Dáil debates

Wednesday, 3 July 2019

Death of Former Member: Expressions of Sympathy

 

2:20 pm

Photo of Marc MacSharryMarc MacSharry (Sligo-Leitrim, Fianna Fail) | Oireachtas source

I welcome Anne, Eidín, Niamh, Deirbrin, Niall, Donagh is here in spirit, Medbh, Eimhín, Bid, his sister, Vera is not here with us today, and we have special memory for Mark junior today. I welcome also his grandchildren. I welcome Mr. Tom Craven, as a representative of the many tens of thousands of people who supported the Killilea family and politics through the generations, as others have said. He was not only a great loyal friend and supporter of Mark Killilea who we are discussing, but of his father, the original Mark, and he is key to Donagh’s political career as it continues. He is a most appropriate representative of all who supported the Killileas through the year. Tom is very welcome here.

Family and loyalty was everything to the Mark Killilea that I have known all my life. It epitomised all his work and actions. It did not require a report from PwC or KPMG or consideration by a sub-agency: Mark Killilea was guided by the people. The Taoiseach alluded to the fact that there is coarseness in politics now. While we may have developed that coarseness, what we have truly lost is the fact that giants of the tradition of public representation like Mark Killilea were guided by the people. That was in every single thing that he did.

Mark mentored many in their political careers, some of whom went on to be Commissioners, taoisigh, leas-cheann comhairlí, Senators and TDs, including myself in my own political career which started in 2002. Much of that mentoring took place - the Leas-Cheann Comhairle will not mind me mentioning this - in 30, Clareville Road, Harold’s Cross in an era when public representatives in the Dáil and the Seanad were not resourced in terms of expenses to be able to say in hotels, as we are lucky enough to be able to do today. In terms of TDs and Senators, the originals were Mark Killilea, Ray MacSharry, Pat the Cope Gallagher, the late Flor Crowley and former Senator Bernard McGlincey. If only the walls of No. 30 could talk, there was much wisdom imparted by Mark Killilea to other people who went on to have very successful carers in their own right.
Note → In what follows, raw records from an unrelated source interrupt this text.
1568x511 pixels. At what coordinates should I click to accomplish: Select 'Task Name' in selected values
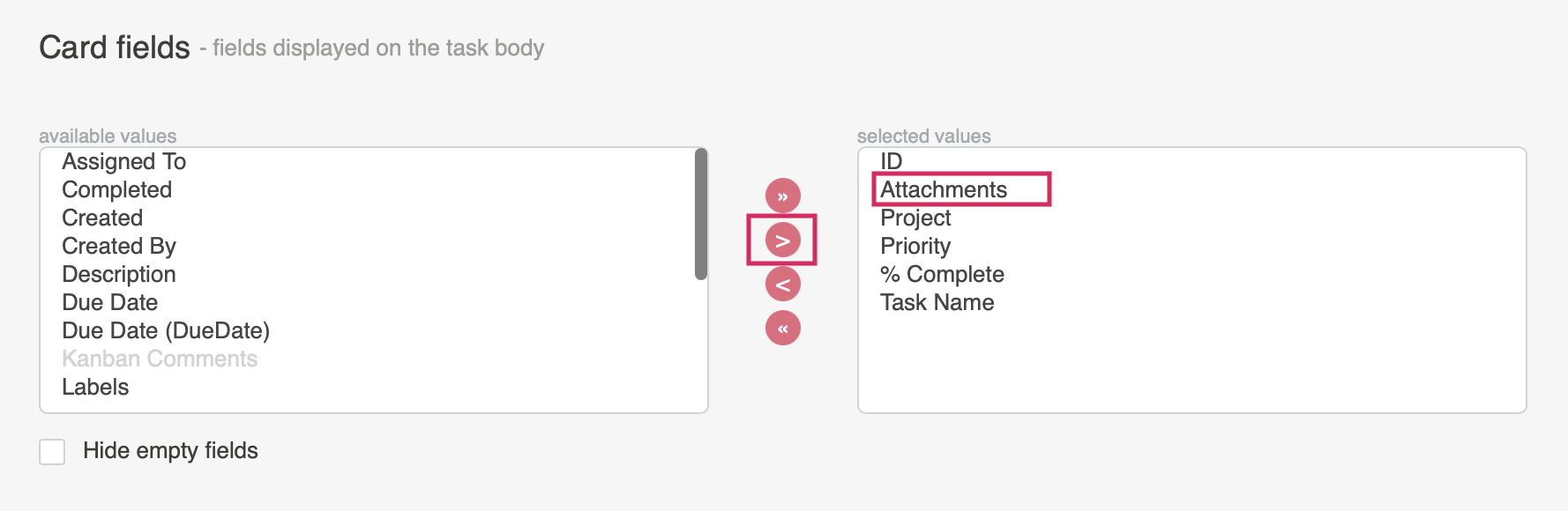coord(937,302)
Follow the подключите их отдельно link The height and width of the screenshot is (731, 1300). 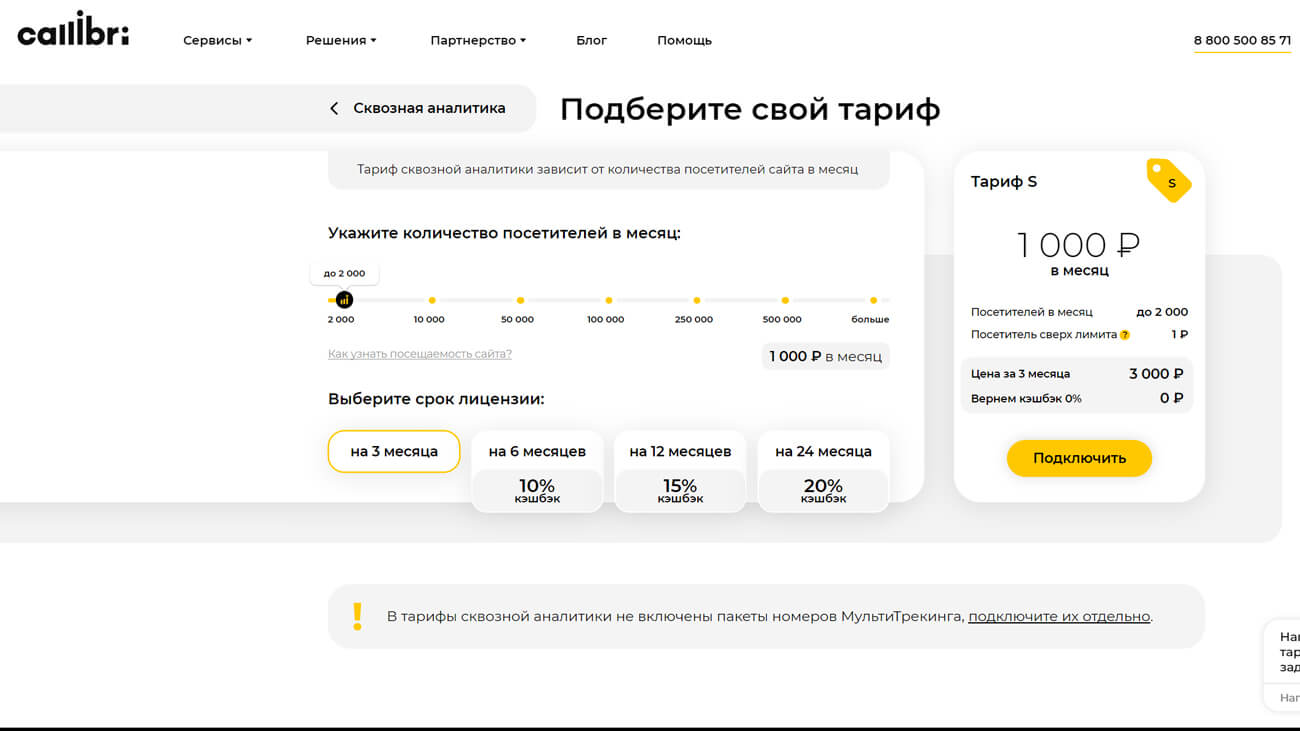pyautogui.click(x=1059, y=616)
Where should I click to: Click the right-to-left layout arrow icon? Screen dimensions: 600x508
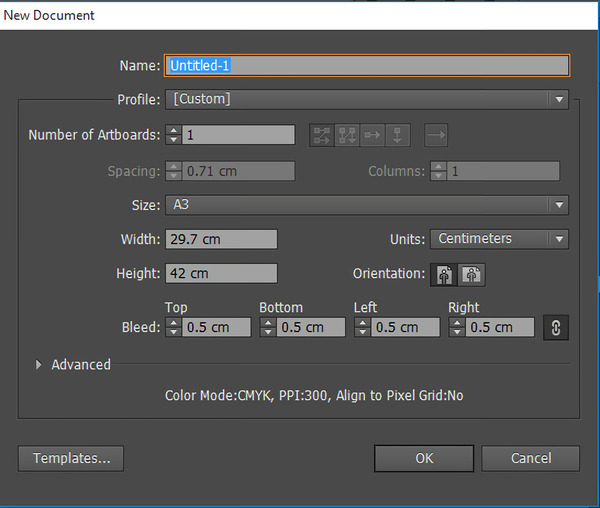coord(436,135)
While they were the originals, later there was the former Minister, John Browne, and the former Taoiseach, Brian Cowen, who all went there.

As alluded to by others, and I have the express permission of the author, Mark Killilea’s fingerprints were all over the CAP reforms of the 1990s. Its passage and commentary through the European Parliament, as alluded to by the Leas-Cheann Comhairle, was at the hands and behest of the extraordinary ability that Mark Killilea had to bring people with him. He was a giant in the tradition of public representation, a man who was all graces and no airs. While those of us who entered public life and are in it after he is gone would seek to try to walk in his steps, nobody will ever fill his shoes.